Horses grazing at Eyvindarkofi
It was mesmerising as well to experience the Highland landscapes in this way and at this pace: to watch far-off mountains come into closer focus, appear and disappear as we rode over plains and up and down hills. Through monochrome valleys that were punctuated by shockingly vivid stripes of neon green moss fringing streams or rivers; over vast stretches of flat compacted rock inlaid with the tiniest growths of stubborn hardy-leafed plant; the central glacier Hofsjökull to our right in the west, and the great glacier Vatnajökull to our left in the east; the sudden appearance of lush meadows strewn with wild flowers where the ruins of a remote shelter built by the 18th-century outlaw Fjalla-Eyvindur can be seen;  the rainbow-tinted Kerlingarfjöll mountain range appearing to the south-west of Hofsjökull, with the peaks of the mountains Loðmundur and Snækollur highlighted by evening sun. And the round ringing clop of horses' hooves as striking dry rock after crossing a river or stream.

Tomorrow, back up north for a reunion with the Embulance (abandoned in Eyjafjörður while four wheels were exchanged for four legs); a bit of autumnal sheep-rounding up next weekend, and then back on the saga-steads trail...summer break now officially over here, so more sagas and saga-related reports here shortly.  
 
Two greys on a plain


Monday 15 August 2011

A North Icelandic Antidote to Saga-Steads Romanticism: Reykdæla saga

Cairns and landscape somewhere between Egilsstaðir and Mývatn
Recently, I was musing on how more often than not in this blog I seem to stress the continuity and connections between the time-period that the sagas describe (roughly, from the latter decades of the 9th century to the mid-11th century) and the present-day landscapes of Iceland... Although one of the major premises of the project builds on the fact that there is continuity, it occurred to me that posting something of an antidote to this assumption might be a good and useful corrective to tendencies towards rose-tintedness. And conveniently, in accordance with the serendipitous way in which this project continues to unfold and grow, one saga, Reykdæla saga ok Víga-Skútu, presented itself as a perfect case study to this end.

Time, natural forces, and the activities of man, have of course brought about all kinds of change to the landscapes around Iceland.
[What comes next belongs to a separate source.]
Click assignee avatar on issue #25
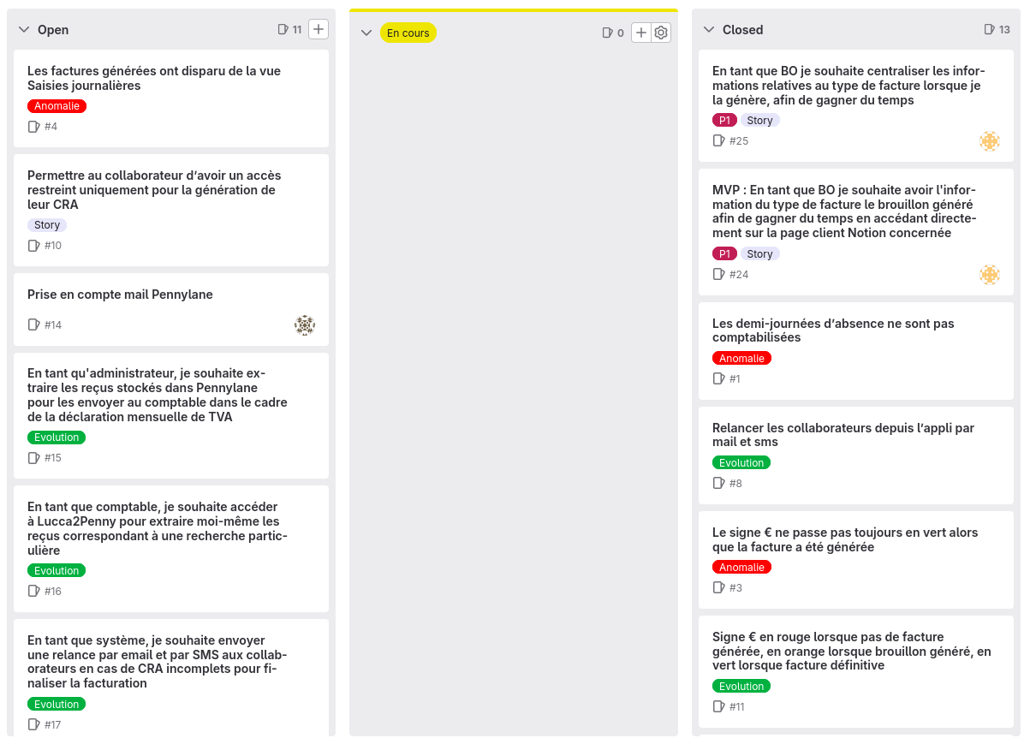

I have touched on some of these in previous posts: erosion of different kinds, rivers changing their courses, road-building and the modern building of reservoirs to harness hydro-electric power. The sagas themselves hint at how the landscape in the 13th century had, apparently, changed over the preceding three or four centuries following the settlement of the island -- as those who established themselves there had cleared land of trees, begun to cultivate it and built farmsteads, and introduced livestock. Over the past 1000 years, volcanic eruptions in different parts of the country have altered its physical appearance to differing degrees. And over the past century or so, major changes have been wrought on the landscape by the movement of people from individual farms scattered across the countryside to rapidly expanding urban centres. Urban demographics in Iceland are fascinating: in 1801, the population of the capital Reykjavík was around 600; by 1901 it had grown to over 6000; by 2001, to over 110,000 (this figure not including the Greater Reykjavík Area...add another 100,00 or so). The population of Siglufjörður, which was a tiny village in the north until the herring industry took off, exploded to over 3000 permanent residents (plus several thousand more annual summer workers) during the first half of the early 20th century when the place became the biggest herring-fishing boom-town in Iceland...and then shrunk again dramatically when the herring industry collapsed: the present population of the town is around 1300.


Bubbling mudpot at Hverir
The region around the great lake Mývatn ('Midge Lake') in the north of Iceland is one of the country's biggest natural attractions. It is situated on the boundary of the Eurasian and North American tectonic plates and is a highly volcanic area. One can spend days exploring the betwitching and seemingly-bewitched pillar-like lava formations at Dimmuborgir,  tephra craters such as that at Hverfjall, boiling mudpools and bright sulphurous deposits at Hverir, and the Krafla caldera and geothermal area... Mývatn is also the region where much of the action of Reykdæla saga ok Víga-Skútu ('The Saga of the People of Reykjadalur and of Killer-Skúta') takes place. It's a saga which tells of petty acts of thievery, disputes over honour, acts of unscrupulous cunning in order gain political and social ascendancy -- and much though I hate to admit to this, it´s not a saga that I find the most interesting or engaging...When I arrived at Reykjahlíð, a village on the northern shore of the lake, my spirits sank.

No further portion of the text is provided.